“Star Trek: DS9”: Season 1, Episode 19 (“In the Hands of the Prophets”)

I was the like the space Pope. -Actress Louise Fletcher (on how she saw her DS9 character)

[Vedek Winn has asked Keiko O’Brien to refrain from teaching anything that might conflict with Bajoran beliefs]

Keiko O’Brien: I’m a teacher. My responsibility is to expose my students to knowledge, not hide it from them. The answer is no.

Keiko O’Brien (Rosalind Chao) is teaching the DS9 kids about the wormhole, when Vedek Winn (veteran actress/Oscar winner Louise Fletcher), one of the most important religious leaders of the Bajorans (and possible candidate to become the next Kai), arrives. She strongly disagrees w/ the scientific way Keiko chooses to explain the phenomenon, calling it “blasphemy.” She convinces the Bajoran parents to remove their kids (who are in the majority) from the school; only Jake and a handful of others remain.

[Jake is questioning the ‘stupidity’ of the Bajoran beliefs, comparing it with the Inquisition during the Middle Ages]

Cmndr. Sisko: You’ve got to realize something, Jake: for over fifty years, the one thing that allowed the Bajorans to survive the Cardassian occupation was their faith. The prophets were their only source of hope and courage.

Jake Sisko: But there were no prophets; they were just aliens that you found in the wormhole.

Cmndr. Sisko: To those aliens, the future is no more difficult to see than the past. Why shouldn’t they be considered prophets?

Jake Sisko: Are you serious?

Cmndr. Sisko: My point is, it’s a matter of interpretation. It may not be what you believe, but that doesn’t make it wrong…

Meanwhile, Chief O’Brien (Colm Meaney) finds an important item missing from his toolkit.
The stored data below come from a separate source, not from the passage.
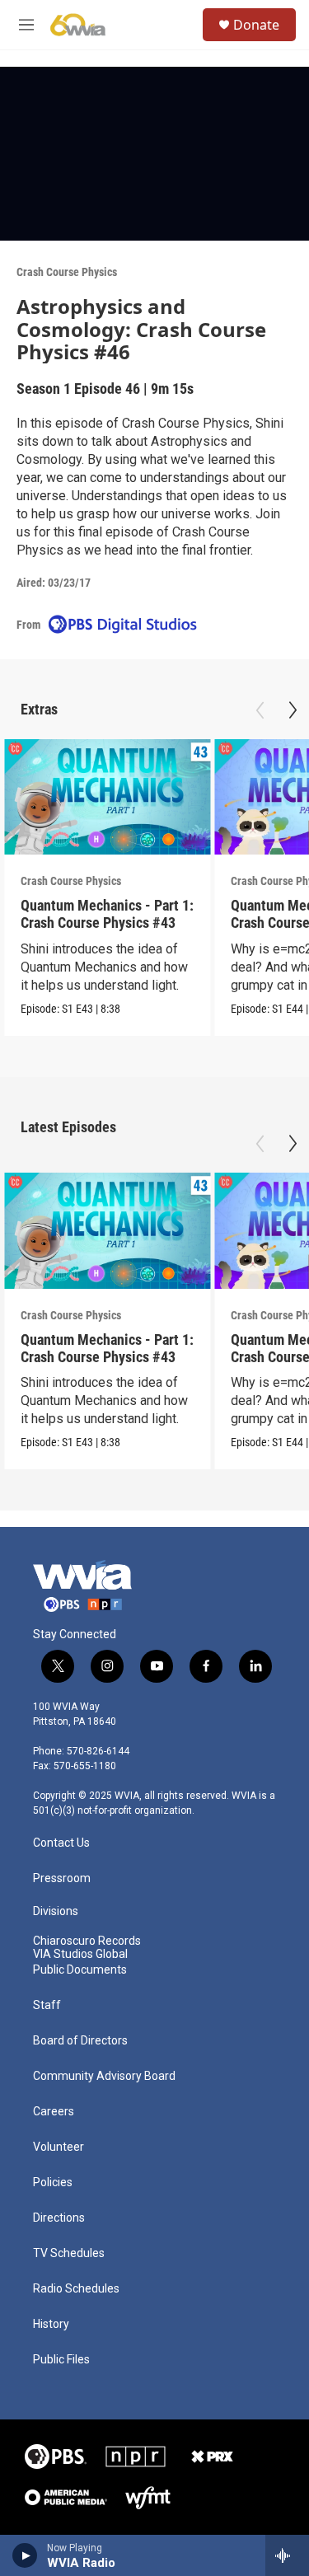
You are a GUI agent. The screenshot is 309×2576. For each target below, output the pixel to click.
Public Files (61, 2360)
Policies (53, 2182)
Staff (47, 2005)
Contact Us (61, 1843)
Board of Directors (80, 2041)
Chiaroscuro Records (87, 1941)
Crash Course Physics (66, 272)
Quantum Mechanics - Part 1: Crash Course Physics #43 (107, 914)
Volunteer (58, 2147)
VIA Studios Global (80, 1954)
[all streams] (287, 2555)
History (51, 2324)
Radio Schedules (76, 2289)
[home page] (82, 1586)
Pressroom (62, 1878)
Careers (53, 2111)
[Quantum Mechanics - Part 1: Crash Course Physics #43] (107, 797)
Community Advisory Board (104, 2076)
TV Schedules (69, 2253)
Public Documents (80, 1970)
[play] (25, 2555)
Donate (256, 24)
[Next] (292, 710)
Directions (59, 2218)
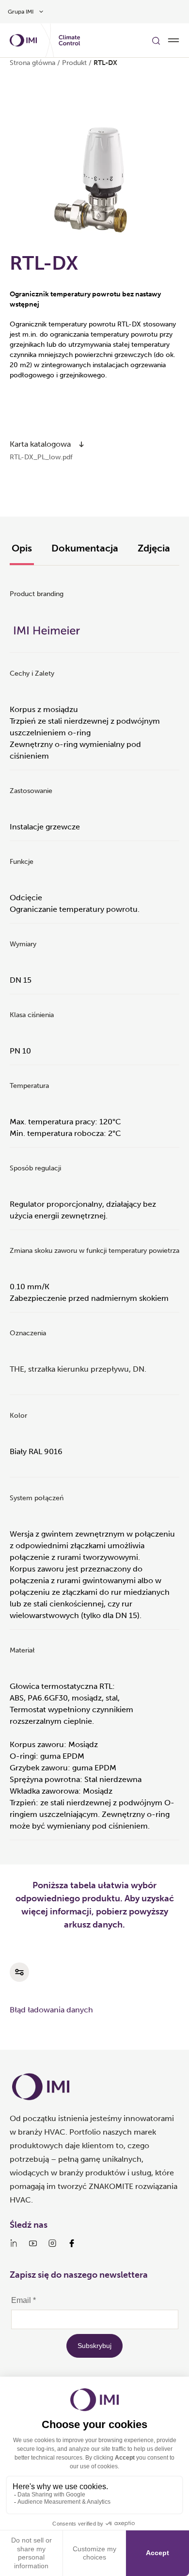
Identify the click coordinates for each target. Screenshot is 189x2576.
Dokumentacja (84, 548)
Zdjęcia (154, 548)
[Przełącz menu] (173, 40)
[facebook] (72, 2243)
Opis (22, 548)
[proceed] (81, 444)
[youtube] (33, 2243)
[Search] (156, 40)
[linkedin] (13, 2243)
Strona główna (32, 63)
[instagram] (52, 2243)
He and his assistant, a young Bajoran named Neela (Robin Christopher), start looking for it. They find the tool in a corridor, together w/ the remains of a young ensign! What was he doing in this area? His death may have been an accident, but it seems suspicious to O’Brien.

[a group of Bajorans have arrived at the station]

Quark: Don’t tell me – there’s a Bajoran convention on this station I didn’t know about? Thanks, Odo! I need to call in more dabo girls.

Odo: It’s not a convention. They’re from an orthodox spiritual order coming to support Vedek Winn’s efforts to keep the Bajoran children out of school.

Quark: Orthodox? In that case I’ll need twice as many dabo girls. The spiritual types love those dabo girls!

This ep relates to the debate in US schools about the teaching of Evolution and Creationism in science classes. Both Keiko and Winn are unwilling to give in; perhaps surprising, Kira (Nana Visitor) agrees with Winn’s position. Kira suggests that there should be two schools on the station. Cmdr. Sisko (Avery Brooks) travels to Bajor to seek support from a more tolerant leader, Vedek Bareil (Philip Anglim). He is also a candidate for Kai, but has a different attitude and philosophy than Winn.

Vedek Bareil: Today I am only a vedek. If the Prophets will it, someday I may be Kai. And I can be a better friend to you then.

Cmdr. Sisko: In other words, being my friend now might hurt your chances?

Vedek Bareil: The Prophets teach us patience.

Cmdr. Sisko: It appears they also teach you politics.

This is the S1 finale of DS9; it circles back to issues/events from the pilot (which we learn occurred 7 mos ago). The matte painting from “Emissary” was modified to show that the damage to the Bajoran city had been repaired. The teleplay is by Robert Hewitt Wolfe (who worked on many eps of TNG). An early idea was a crossover w/ TNG and have Sisko, Picard and their crews work together to fight against an invasion by Cardassians. Instead of that external struggle, we have an internal one between the Bajorans themselves.

[1] …is pretty good, with a tightly interwoven set of story lines, further ugly truths about Bajoran culture (and beautiful faith in the goodness of individuals), and some good performances. 

[2] Real stakes and powerful social commentary. This ep gets mega points for being brave enough to address religion with a bit of honesty…

[3] This episode will be relevant forever. There are so many people in this world who use religion/idea/belief as a sword to achieve hidden agendas.